Gillian Cooper, head of retail energy markets, Citizens Advice Customers, Energy retail, Policy & regulation, Regulation, Opinion, GB Energy Supply

"Some companies do not have the systems in place to meet the minimum standards set out in the supply licence"

There are more energy suppliers in the market than ever before, with over 70 now vying for business. But we’re concerned that it’s too easy for companies to start supplying energy before they’re ready to provide an adequate service.

It was disappointing but unsurprising when Future Energy stopped trading.

Our experience of working with newer suppliers has shown that some companies do not have the systems in place to meet the minimum standards set out in the supply licence. We also see evidence of cash flow problems that suggest some new entrants may not have sustainable business models.

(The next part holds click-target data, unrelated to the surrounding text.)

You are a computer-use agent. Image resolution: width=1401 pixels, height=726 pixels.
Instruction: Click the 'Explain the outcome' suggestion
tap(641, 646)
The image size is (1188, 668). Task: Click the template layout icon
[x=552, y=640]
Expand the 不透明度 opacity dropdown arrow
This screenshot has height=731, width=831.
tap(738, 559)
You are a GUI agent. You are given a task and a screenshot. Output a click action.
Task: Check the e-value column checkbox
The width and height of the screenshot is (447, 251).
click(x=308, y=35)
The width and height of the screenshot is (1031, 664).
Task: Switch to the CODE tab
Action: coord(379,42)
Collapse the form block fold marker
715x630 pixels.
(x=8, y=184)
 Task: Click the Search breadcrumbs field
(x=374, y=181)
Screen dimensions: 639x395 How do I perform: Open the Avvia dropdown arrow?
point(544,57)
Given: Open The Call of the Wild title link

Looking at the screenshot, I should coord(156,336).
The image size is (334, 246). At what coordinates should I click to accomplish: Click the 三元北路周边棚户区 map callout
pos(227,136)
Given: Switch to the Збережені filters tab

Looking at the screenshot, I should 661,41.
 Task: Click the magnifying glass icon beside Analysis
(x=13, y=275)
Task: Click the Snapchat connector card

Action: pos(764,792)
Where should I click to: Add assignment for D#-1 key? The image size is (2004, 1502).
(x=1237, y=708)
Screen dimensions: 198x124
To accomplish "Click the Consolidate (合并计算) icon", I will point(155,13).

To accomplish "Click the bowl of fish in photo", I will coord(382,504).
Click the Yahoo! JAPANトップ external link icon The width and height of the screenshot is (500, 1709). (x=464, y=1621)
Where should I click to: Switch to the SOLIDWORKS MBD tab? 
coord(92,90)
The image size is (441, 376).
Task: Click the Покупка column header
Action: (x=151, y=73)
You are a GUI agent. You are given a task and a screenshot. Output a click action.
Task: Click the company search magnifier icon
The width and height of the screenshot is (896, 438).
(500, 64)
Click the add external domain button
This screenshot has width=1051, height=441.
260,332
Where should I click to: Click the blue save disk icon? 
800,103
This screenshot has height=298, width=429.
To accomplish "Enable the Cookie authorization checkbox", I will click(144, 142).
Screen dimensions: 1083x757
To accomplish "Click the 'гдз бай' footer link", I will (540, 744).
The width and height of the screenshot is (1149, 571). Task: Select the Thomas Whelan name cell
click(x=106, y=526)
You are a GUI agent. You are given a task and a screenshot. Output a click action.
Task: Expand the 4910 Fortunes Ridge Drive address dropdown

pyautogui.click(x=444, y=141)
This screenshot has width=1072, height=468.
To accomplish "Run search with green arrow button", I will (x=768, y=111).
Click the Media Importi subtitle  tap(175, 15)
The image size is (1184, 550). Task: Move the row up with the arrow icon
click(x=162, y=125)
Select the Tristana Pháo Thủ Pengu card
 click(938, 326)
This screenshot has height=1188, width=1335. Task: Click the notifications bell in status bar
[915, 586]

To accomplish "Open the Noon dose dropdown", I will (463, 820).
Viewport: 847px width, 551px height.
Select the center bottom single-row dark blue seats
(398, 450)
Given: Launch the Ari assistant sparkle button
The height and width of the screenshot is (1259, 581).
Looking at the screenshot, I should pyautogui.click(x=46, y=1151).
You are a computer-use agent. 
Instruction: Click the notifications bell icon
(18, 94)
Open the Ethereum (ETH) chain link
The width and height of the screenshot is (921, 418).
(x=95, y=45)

This matters because it’s the customers who pay when suppliers fail. GB Energy’s failure alone cost consumers £14 million.

Over the past year Ofgem has tightened up its monitoring of new suppliers, but they haven’t made any changes to the licensing process itself. It’s time they addressed this.

Every year, Citizens Advice is contacted by tens of thousands of energy consumers. Newer suppliers are accounting for a growing share of these contacts, far and above their actual share of the market. Many consumers are telling us that they have experienced long telephone wait times, that companies have failed to respond to emails, or that they’ve been sent inaccurate bills – or in some cases no bills at all. Perhaps more worryingly, the lack of preparedness on the part of new suppliers means that households can be left without an energy supply for extended periods of time. We know that people can sometimes face significant mental and financial stress due to delays in getting their problems resolved.

In the past year, we’ve referred several suppliers to Ofgem due to our concerns about their ability to safely and effectively serve their customers. It remains our view that it is far too easy to get a supply licence, and the routes open to Ofgem to remove a licence are much too limited. The time has come for this issue to move up the regulator’s list of priorities.

Ofgem should tighten up their licensing regime so they can prevent poorly prepared suppliers from entering the market, and remove failing companies from the market swiftly. Doing so will help to protect consumers, and will go a long way to addressing the types of problems we’re currently seeing.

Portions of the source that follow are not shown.